§ **About this task**: I'd like every record written out again, exactly as it is.

§ **Input for this task**:
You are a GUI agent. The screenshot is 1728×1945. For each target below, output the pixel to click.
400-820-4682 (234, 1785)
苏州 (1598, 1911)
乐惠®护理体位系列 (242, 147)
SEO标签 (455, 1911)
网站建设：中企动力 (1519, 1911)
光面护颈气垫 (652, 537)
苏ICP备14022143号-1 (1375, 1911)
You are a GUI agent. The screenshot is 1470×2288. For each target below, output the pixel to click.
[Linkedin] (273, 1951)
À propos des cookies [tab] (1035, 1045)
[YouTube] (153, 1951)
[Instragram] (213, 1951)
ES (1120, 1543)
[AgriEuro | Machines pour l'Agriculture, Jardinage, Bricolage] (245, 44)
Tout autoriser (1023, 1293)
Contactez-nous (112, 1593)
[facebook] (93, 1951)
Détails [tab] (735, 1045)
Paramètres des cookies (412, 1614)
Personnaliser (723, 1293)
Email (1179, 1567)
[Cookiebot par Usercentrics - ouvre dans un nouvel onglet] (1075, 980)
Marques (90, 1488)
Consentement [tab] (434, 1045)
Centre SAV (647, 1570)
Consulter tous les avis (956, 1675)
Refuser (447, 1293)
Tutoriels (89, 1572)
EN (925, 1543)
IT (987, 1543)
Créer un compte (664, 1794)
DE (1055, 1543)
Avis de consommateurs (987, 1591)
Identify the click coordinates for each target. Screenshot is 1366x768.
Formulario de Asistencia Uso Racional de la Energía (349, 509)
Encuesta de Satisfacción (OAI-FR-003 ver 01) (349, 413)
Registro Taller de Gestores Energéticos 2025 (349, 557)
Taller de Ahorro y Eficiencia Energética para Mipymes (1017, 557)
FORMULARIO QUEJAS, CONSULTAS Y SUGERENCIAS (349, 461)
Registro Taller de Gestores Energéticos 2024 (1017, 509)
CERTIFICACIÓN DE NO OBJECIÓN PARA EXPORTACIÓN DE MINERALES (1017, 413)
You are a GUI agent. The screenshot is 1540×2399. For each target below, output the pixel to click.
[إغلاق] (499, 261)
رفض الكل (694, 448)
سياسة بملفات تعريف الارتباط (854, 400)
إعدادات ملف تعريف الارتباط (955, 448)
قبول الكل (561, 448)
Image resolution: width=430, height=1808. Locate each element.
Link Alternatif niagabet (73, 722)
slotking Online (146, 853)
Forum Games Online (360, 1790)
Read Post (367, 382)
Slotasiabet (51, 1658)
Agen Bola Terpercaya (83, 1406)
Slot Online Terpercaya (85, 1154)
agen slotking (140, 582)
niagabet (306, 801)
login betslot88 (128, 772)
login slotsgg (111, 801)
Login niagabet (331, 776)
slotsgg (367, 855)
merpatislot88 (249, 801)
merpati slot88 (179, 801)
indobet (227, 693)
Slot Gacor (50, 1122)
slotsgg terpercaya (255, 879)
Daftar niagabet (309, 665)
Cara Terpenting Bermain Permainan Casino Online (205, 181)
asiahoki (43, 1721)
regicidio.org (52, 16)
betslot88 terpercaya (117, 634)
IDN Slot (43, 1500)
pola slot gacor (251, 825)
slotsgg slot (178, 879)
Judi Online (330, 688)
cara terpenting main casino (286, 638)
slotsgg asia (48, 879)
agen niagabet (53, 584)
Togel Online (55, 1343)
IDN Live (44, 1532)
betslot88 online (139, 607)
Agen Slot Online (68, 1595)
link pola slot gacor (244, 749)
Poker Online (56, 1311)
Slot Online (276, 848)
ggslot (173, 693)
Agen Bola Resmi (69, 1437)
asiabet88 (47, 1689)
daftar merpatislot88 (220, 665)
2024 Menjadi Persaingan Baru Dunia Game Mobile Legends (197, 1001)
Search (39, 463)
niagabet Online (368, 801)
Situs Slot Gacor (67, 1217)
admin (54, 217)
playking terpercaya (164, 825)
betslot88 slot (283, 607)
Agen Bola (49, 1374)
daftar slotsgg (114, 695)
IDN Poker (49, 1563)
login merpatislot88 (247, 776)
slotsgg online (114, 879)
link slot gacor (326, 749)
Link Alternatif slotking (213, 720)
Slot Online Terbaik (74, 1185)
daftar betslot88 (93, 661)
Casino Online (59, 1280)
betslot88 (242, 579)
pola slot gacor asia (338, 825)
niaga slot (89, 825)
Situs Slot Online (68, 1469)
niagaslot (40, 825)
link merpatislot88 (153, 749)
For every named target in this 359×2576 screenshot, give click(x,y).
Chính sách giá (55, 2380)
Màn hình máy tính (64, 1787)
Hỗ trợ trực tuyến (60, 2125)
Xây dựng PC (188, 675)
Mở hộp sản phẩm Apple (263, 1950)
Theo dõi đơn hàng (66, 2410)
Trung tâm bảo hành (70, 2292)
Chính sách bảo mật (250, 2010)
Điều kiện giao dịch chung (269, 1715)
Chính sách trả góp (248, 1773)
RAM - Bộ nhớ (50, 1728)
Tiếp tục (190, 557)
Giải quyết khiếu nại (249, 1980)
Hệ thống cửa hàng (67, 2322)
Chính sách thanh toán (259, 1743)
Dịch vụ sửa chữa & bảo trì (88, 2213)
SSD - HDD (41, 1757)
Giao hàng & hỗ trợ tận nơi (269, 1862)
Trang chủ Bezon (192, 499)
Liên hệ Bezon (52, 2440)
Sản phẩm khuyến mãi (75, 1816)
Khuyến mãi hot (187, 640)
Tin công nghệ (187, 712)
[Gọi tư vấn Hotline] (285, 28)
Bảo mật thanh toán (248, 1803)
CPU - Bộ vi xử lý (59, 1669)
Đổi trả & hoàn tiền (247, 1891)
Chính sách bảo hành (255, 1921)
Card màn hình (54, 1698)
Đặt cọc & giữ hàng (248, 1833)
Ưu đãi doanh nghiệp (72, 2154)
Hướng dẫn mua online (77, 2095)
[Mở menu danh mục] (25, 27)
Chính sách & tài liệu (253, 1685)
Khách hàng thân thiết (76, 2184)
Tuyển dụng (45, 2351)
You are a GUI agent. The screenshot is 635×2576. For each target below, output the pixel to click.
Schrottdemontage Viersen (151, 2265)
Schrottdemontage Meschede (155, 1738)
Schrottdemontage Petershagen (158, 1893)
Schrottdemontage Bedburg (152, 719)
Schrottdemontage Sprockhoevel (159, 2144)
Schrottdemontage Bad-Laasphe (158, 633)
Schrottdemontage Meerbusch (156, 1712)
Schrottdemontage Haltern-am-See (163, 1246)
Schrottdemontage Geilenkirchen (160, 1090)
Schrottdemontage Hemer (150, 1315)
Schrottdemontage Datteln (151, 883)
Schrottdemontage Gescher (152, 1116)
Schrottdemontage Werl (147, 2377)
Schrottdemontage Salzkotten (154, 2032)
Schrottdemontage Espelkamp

§ **Written response**:
You are a GUI agent. The screenshot is 1728×1945. For each target below, output the pixel to click.
400-820-4682 (234, 1785)
苏州 (1598, 1911)
乐惠®护理体位系列 (242, 147)
SEO标签 (455, 1911)
网站建设：中企动力 (1519, 1911)
光面护颈气垫 (652, 537)
苏ICP备14022143号-1 (1375, 1911)
You are a GUI agent. The screenshot is 1470×2288. For each target below, output the pixel to click.
[Linkedin] (273, 1951)
À propos des cookies [tab] (1035, 1045)
[YouTube] (153, 1951)
[Instragram] (213, 1951)
ES (1120, 1543)
[AgriEuro | Machines pour l'Agriculture, Jardinage, Bricolage] (245, 44)
Tout autoriser (1023, 1293)
Contactez-nous (112, 1593)
[facebook] (93, 1951)
Détails [tab] (735, 1045)
Paramètres des cookies (412, 1614)
Personnaliser (723, 1293)
Email (1179, 1567)
[Cookiebot par Usercentrics - ouvre dans un nouvel onglet] (1075, 980)
Marques (90, 1488)
Consentement [tab] (434, 1045)
Centre SAV (647, 1570)
Consulter tous les avis (956, 1675)
Refuser (447, 1293)
Tutoriels (89, 1572)
EN (925, 1543)
IT (987, 1543)
Créer un compte (664, 1794)
DE (1055, 1543)
Avis de consommateurs (987, 1591)
Identify the click coordinates for each target. Screenshot is 1366x768.
Formulario de Asistencia Uso Racional de la Energía (349, 509)
Encuesta de Satisfacción (OAI-FR-003 ver 01) (349, 413)
Registro Taller de Gestores Energéticos 2025 (349, 557)
Taller de Ahorro y Eficiencia Energética para Mipymes (1017, 557)
FORMULARIO QUEJAS, CONSULTAS Y SUGERENCIAS (349, 461)
Registro Taller de Gestores Energéticos 2024 (1017, 509)
CERTIFICACIÓN DE NO OBJECIÓN PARA EXPORTACIÓN DE MINERALES (1017, 413)
You are a GUI agent. The screenshot is 1540×2399. For each target below, output the pixel to click.
[إغلاق] (499, 261)
رفض الكل (694, 448)
سياسة بملفات تعريف الارتباط (854, 400)
إعدادات ملف تعريف الارتباط (955, 448)
قبول الكل (561, 448)
Image resolution: width=430, height=1808. Locate each element.
Link Alternatif niagabet (73, 722)
slotking Online (146, 853)
Forum Games Online (360, 1790)
Read Post (367, 382)
Slotasiabet (51, 1658)
Agen Bola Terpercaya (83, 1406)
Slot Online Terpercaya (85, 1154)
agen slotking (140, 582)
niagabet (306, 801)
login betslot88 (128, 772)
login slotsgg (111, 801)
Login niagabet (331, 776)
slotsgg (367, 855)
merpatislot88 (249, 801)
merpati slot88 (179, 801)
indobet (227, 693)
Slot Gacor (50, 1122)
slotsgg terpercaya (255, 879)
Daftar niagabet (309, 665)
Cara Terpenting Bermain Permainan Casino Online (205, 181)
asiahoki (43, 1721)
regicidio.org (52, 16)
betslot88 terpercaya (117, 634)
IDN Slot (43, 1500)
pola slot gacor (251, 825)
slotsgg slot (178, 879)
Judi Online (330, 688)
cara terpenting main casino (286, 638)
slotsgg asia (48, 879)
agen niagabet (53, 584)
Togel Online (55, 1343)
IDN Live (44, 1532)
betslot88 online (139, 607)
Agen Slot Online (68, 1595)
link pola slot gacor (244, 749)
Poker Online (56, 1311)
Slot Online (276, 848)
ggslot (173, 693)
Agen Bola Resmi (69, 1437)
asiabet88 (47, 1689)
daftar merpatislot88 (220, 665)
2024 Menjadi Persaingan Baru Dunia Game Mobile Legends (197, 1001)
Search (39, 463)
niagabet Online (368, 801)
Situs Slot Gacor (67, 1217)
admin (54, 217)
playking terpercaya (164, 825)
betslot88 slot (283, 607)
Agen Bola (49, 1374)
daftar slotsgg (114, 695)
IDN Poker (49, 1563)
login merpatislot88 (247, 776)
slotsgg online (114, 879)
link slot gacor (326, 749)
Link Alternatif slotking (213, 720)
Slot Online Terbaik (74, 1185)
daftar betslot88 (93, 661)
Casino Online (59, 1280)
betslot88 (242, 579)
pola slot gacor asia (338, 825)
niaga slot (89, 825)
Situs Slot Online (68, 1469)
niagaslot (40, 825)
link merpatislot88 (153, 749)
For every named target in this 359×2576 screenshot, give click(x,y).
Chính sách giá (55, 2380)
Màn hình máy tính (64, 1787)
Hỗ trợ trực tuyến (60, 2125)
Xây dựng PC (188, 675)
Mở hộp sản phẩm Apple (263, 1950)
Theo dõi đơn hàng (66, 2410)
Trung tâm bảo hành (70, 2292)
Chính sách bảo mật (250, 2010)
Điều kiện giao dịch chung (269, 1715)
Chính sách trả góp (248, 1773)
RAM - Bộ nhớ (50, 1728)
Tiếp tục (190, 557)
Giải quyết khiếu nại (249, 1980)
Hệ thống cửa hàng (67, 2322)
Chính sách thanh toán (259, 1743)
Dịch vụ sửa chữa & bảo trì (88, 2213)
SSD - HDD (41, 1757)
Giao hàng & hỗ trợ tận nơi (269, 1862)
Trang chủ Bezon (192, 499)
Liên hệ Bezon (52, 2440)
Sản phẩm khuyến mãi (75, 1816)
Khuyến mãi hot (187, 640)
Tin công nghệ (187, 712)
[Gọi tư vấn Hotline] (285, 28)
Bảo mật thanh toán (248, 1803)
CPU - Bộ vi xử lý (59, 1669)
Đổi trả & hoàn tiền (247, 1891)
Chính sách bảo hành (255, 1921)
Card màn hình (54, 1698)
Đặt cọc & giữ hàng (248, 1833)
Ưu đãi doanh nghiệp (72, 2154)
Hướng dẫn mua online (77, 2095)
[Mở menu danh mục] (25, 27)
Chính sách & tài liệu (253, 1685)
Khách hàng thân thiết (76, 2184)
Tuyển dụng (45, 2351)
You are a GUI agent. The screenshot is 635×2576. For each target below, output the pixel to click.
Schrottdemontage Viersen (151, 2265)
Schrottdemontage Meschede (155, 1738)
Schrottdemontage Petershagen (158, 1893)
Schrottdemontage Bedburg (152, 719)
Schrottdemontage Sprockhoevel (159, 2144)
Schrottdemontage Bad-Laasphe (158, 633)
Schrottdemontage Meerbusch (156, 1712)
Schrottdemontage Haltern-am-See (163, 1246)
Schrottdemontage Geilenkirchen (160, 1090)
Schrottdemontage Hemer (150, 1315)
Schrottdemontage Datteln (151, 883)
Schrottdemontage Gescher (152, 1116)
Schrottdemontage Werl (147, 2377)
Schrottdemontage Salzkotten (154, 2032)
Schrottdemontage Espelkamp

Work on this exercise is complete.